Mark the boundary faces with no-matching boundary mesh

Hi

I am trying to mark boundary faces. The boundary mesh is given in a file (say boundary.xml) other than the mesh file (say mesh.xml). The fact is the boundary mesh in boundary.xml will not exactly match what we have in the mesh.xml. Now I want to identify boundary faces of interest in mesh.xml and mark them. By “of interest”, I mean there exists faces in boundary.xml s.t. the face in mesh.xml is aligned with them (close enough and outward normals point to about the same direction).

How can I do this (if feasible)?

Thanks,
Victor

1 Like

Hi, if you define “closeness” of facets by vertices, isn’t it then redundant to include normals into the considerations? For the former, the following is a reasonable starting point

from dolfin import *
import numpy as np


def bdry_facets(mesh):
    '''Bdry facets given in therm of vertex indices of the mesh'''
    fdim = mesh.topology().dim() - 1 
    f = MeshFunction('size_t', mesh, fdim, 0)
    DomainBoundary().mark(f, 1)

    mesh.init(fdim, 0)
    f2v = mesh.topology()(fdim, 0)

    idx = [facet.index() for facet in SubsetIterator(f, 1)]

    return zip(map(f2v, idx), idx)


def first(iterable):
    '''First element'''
    return next(iter(iterable))


# --------------------------------------------------------------------


if __name__ == '__main__':
    from scipy.spatial.distance import cdist
    import itertools
    
    mesh1, mesh2 = UnitSquareMesh(5, 5), RectangleMesh(Point(1, 0), Point(2, 1), 2, 5)

    # Get the distance matrix between boundary points
    f1, f2 = bdry_facets(mesh1), bdry_facets(mesh2)
    v1, v2 = np.unique(np.hstack(map(first, f1))), np.unique(map(first, f2))

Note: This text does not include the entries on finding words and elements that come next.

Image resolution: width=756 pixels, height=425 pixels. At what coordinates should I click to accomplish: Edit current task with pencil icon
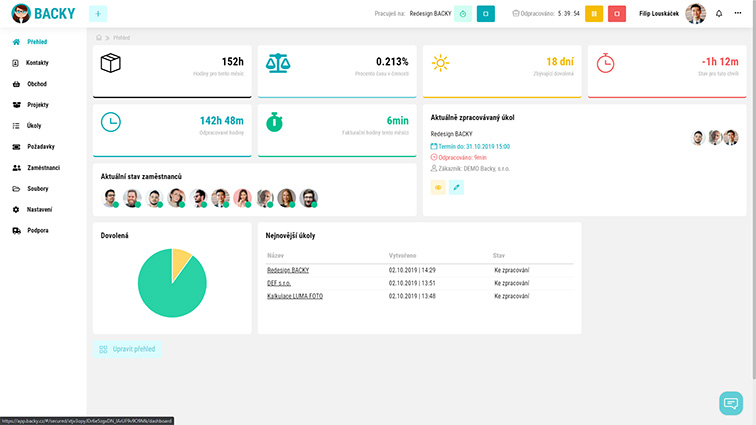tap(456, 187)
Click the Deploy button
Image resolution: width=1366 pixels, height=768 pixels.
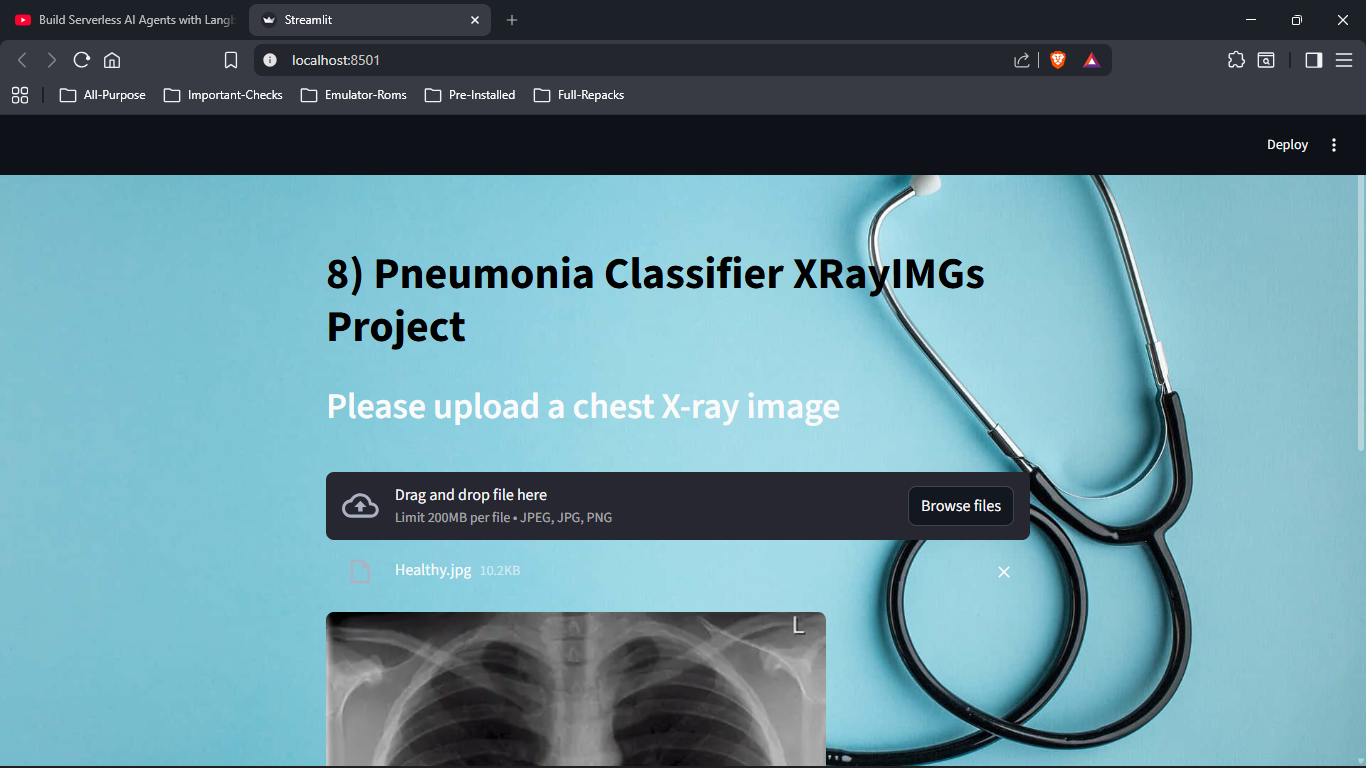(1287, 145)
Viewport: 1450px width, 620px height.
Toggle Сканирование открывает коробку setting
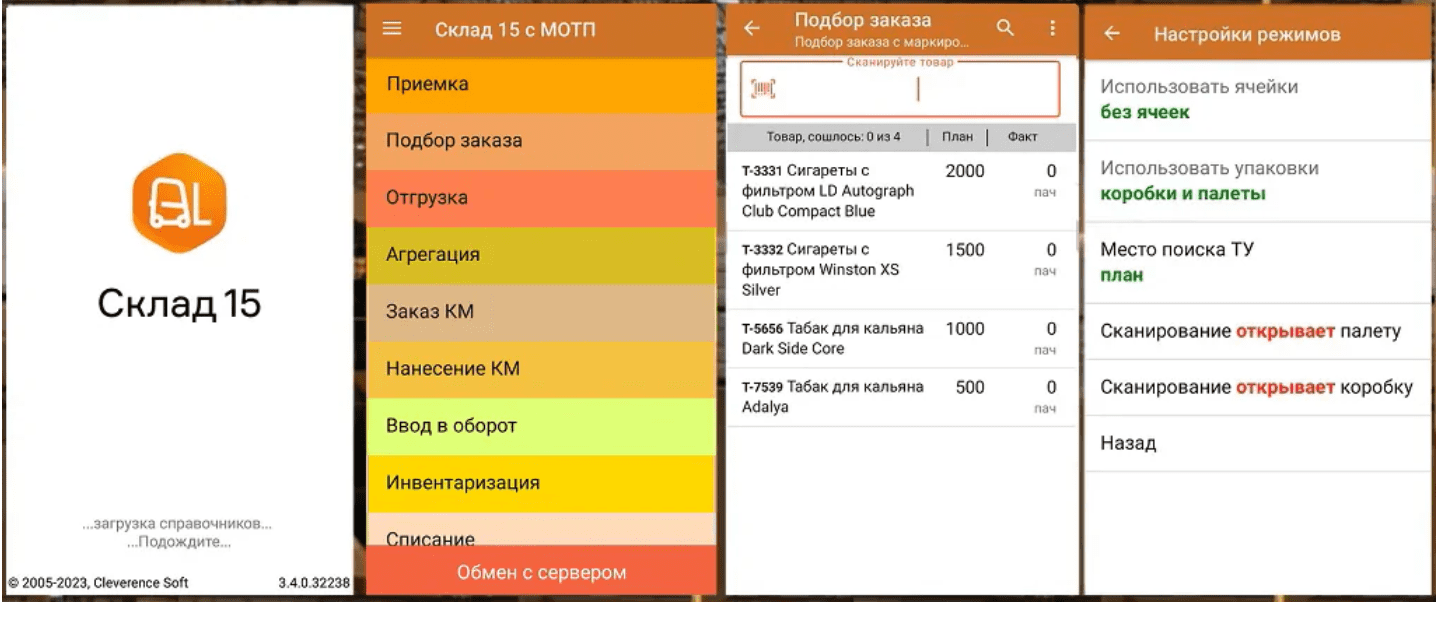tap(1257, 388)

    distance_mat = cdist(mesh1.coordinates()[v1], mesh2.coordinates()[v2])

    close_enough = 1E-13
    # Points that are close enough
    close_pairs = [p for p, v in 
                   zip(itertools.product(v1, v2), distance_mat.flat)
                   if v < close_enough]
    close1, close2 = zip(*close_pairs)

    # Boundary facets of close points
    f1 = filter(lambda ((v0, v1), idx): v0 in close1 and v1 in close1, f1)
    f2 = filter(lambda ((v0, v1), idx): v0 in close2 and v1 in close2, f2)

    # Change lookup structure for facets of 2nd mesh
    keys, values = zip(*f2)
    f2 = dict(zip([tuple(sorted(k)) for k in keys], values))
    
    vertex_map = dict(zip(close1, close2))
    # Link the facets
    facet_map = {}
    while f1:
        (v0, v1), id1 = f1.pop()
        # Mapped facet
        mv0, mv1 = vertex_map[v0], vertex_map[v1]
        mf = (mv0, mv1) if mv0 < mv1 else (mv1, mv0)

        if mf in f2: facet_map[id1] = f2[mf]

    assert max(Facet(mesh1, f1).midpoint().distance(Facet(mesh2, f2).midpoint())
               for f1, f2 in facet_map.items()) < close_enough

Thanks MiroK for the detailed code. Back to the discussion, yes, for simple geometries, normal will be redundant. There are cases tho making this not hold. In 3D geometries, an edge is associated with two boundaries. Let’s say only one of them is your target boundary (and of course you will have the boundary mesh given). Now if you measure distance from triangles in this boundary mesh to the surface triangles from the tet mesh, it is possible that triangles on the other boundary associated to the edge being “close enough” to some triangles from the target boundary if you don’t have a smart way of defining the close_enough, then here is where the normal coming into play that if you find two triangles from different mesh are close, you check if their normal in similar direction to make sure you get the right triangles. This is not perfect, but safer.

Thanks anyways, will get back to you once I get a chance to read your code and see how I can incorporate the idea to my project.